How to protect your organization with multi-factor authentication
The single best thing you can do to improve your organization’s cloud security is to turn on and enforce multi-factor authentication on all products that support it, especially your primary email and collaboration platform (as you may know, we recommend G Suite). This greatly reduces the harm that an attacker can do with stolen credentials.
While this may already seem like a requirement today, our data shows that the average company only has 37% of their employees using multi-factor authentication on their main G Suite accounts. And this number gets even worse for smaller and early-stage companies, where just 22% of employees at companies with less than 50 people have multi-factor authentication enabled.
If you are one of the organizations lagging behind with multi-factor authentication, our hope is that this straightforward guide will help you implement this powerful and simple security measure.
Why multi-factor authentication works
For those of you who aren’t aware, multi-factor authentication (sometimes abbreviated MFA, and often called two-factor authentication or 2FA) relies on the idea of requiring multiple types of identification. This allows services to ensure that when someone attempts to log in, it is the actual user, and not someone who has stolen a username and password.
Since, as always, we want to employ people-first security (and not drive our users insane), most services just require two forms of authentication (hence 2FA being a common acronym). By requiring the user to provide two different types of evidence, 2FA makes credential theft and forgery significantly harder.

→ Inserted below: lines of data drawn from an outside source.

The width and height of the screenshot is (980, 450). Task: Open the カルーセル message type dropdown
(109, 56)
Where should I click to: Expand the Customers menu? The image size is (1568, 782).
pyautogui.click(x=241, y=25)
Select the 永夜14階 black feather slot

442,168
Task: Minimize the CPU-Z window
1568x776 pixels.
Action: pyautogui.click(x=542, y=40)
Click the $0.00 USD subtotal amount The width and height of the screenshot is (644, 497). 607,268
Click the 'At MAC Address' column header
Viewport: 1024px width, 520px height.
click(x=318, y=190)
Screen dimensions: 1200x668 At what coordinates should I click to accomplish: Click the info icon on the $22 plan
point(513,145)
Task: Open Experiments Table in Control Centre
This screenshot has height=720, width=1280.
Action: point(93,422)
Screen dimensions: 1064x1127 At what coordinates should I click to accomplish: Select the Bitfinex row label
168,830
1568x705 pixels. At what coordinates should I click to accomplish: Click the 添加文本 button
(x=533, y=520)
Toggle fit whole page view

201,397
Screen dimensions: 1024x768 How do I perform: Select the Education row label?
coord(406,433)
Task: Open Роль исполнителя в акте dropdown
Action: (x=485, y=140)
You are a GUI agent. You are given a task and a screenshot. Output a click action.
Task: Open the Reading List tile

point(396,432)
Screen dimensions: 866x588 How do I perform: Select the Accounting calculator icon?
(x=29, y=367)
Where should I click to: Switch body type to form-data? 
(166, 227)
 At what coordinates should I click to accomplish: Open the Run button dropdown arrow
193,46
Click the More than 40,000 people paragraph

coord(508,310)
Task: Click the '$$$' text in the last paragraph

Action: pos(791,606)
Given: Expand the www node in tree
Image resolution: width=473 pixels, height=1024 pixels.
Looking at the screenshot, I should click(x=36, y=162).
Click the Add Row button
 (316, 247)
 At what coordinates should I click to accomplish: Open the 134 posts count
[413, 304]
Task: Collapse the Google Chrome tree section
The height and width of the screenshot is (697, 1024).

Here are the common types of authentication you will be asked to offer:
- Knowledge: Something you (and hopefully only you) know. A good example is a password or passphrase.
- Possession: Something only you have access to. The most common is a smartphone. Many 2FA-enabled services will ask you to submit your phone number and receive one-time-use codes that serve as your second piece of identification.
- Inherence: Something only you are. You’re probably most familiar with fingerprints, which are increasingly being used as an authentication factor via smartphones. Retina and other biometric factors are also beginning to become popular.
In most cases, a combination of knowledge and possession will be required of your users to sign in to a service that has implemented 2FA.
To put a finer point on it, the 2016 Verizon DBIR found that 63% of confirmed data breaches leveraged weak, default, or stolen passwords. With multi-factor authentication in place, stealing a password isn’t enough to allow criminals to break into your accounts.
Another benefit of implementing strong Google-based multi-factor authentication, should you go that route, is that many SaaS products are increasingly supporting Google Single Sign-on, which means that if you enforce MFA for Google, you’ll automatically get those benefits for all apps that use Google SSO.
How to implement multi-factor authentication with G Suite
Alright, let’s get down to brass tacks. Google has recently improved the process of enforcing MFA across your organization. Here’s a step-by-step walkthrough of the process:
- First, set up two-step verification for your entire domain.
- Next, turn on Two-Step Verification Enforcement for your entire domain.
- When you do this, you’ll have to create a work-around for new employees and contractors: For new employees, you can create a “waiting period” by going to Under Security -> Advanced Security Settings under 2-Step Verification, you can set an enrollment period after a new account is created. For contractors, you’ll need to create an “Exception Group.” This requires quite a few steps, but it will allow members of that group to login without two-step verification.
- Google’s default second factor is the Google app on mobile devices, which is a very user-friendly authentication step (a notification simply pops up on the smartphone to ask whether the user is approving this sign in). This is recommended over the more traditional SMS-based second factor, because it is both simpler and more secure.
People-first multi-factor authentication
As we’ve mentioned before, a security protocol is only valuable if it is simple and straightforward for your users to apply. Otherwise, they will try to get around it, and if they can’t, you’ll lose productivity and efficiency (and possibly have some rather unhappy users on your hands). Multi-factor authentication, when implemented intelligently, makes it simple for your users to prove they are who they say they are when they log in to business-critical services, protecting your organization without creating unnecessary hassle.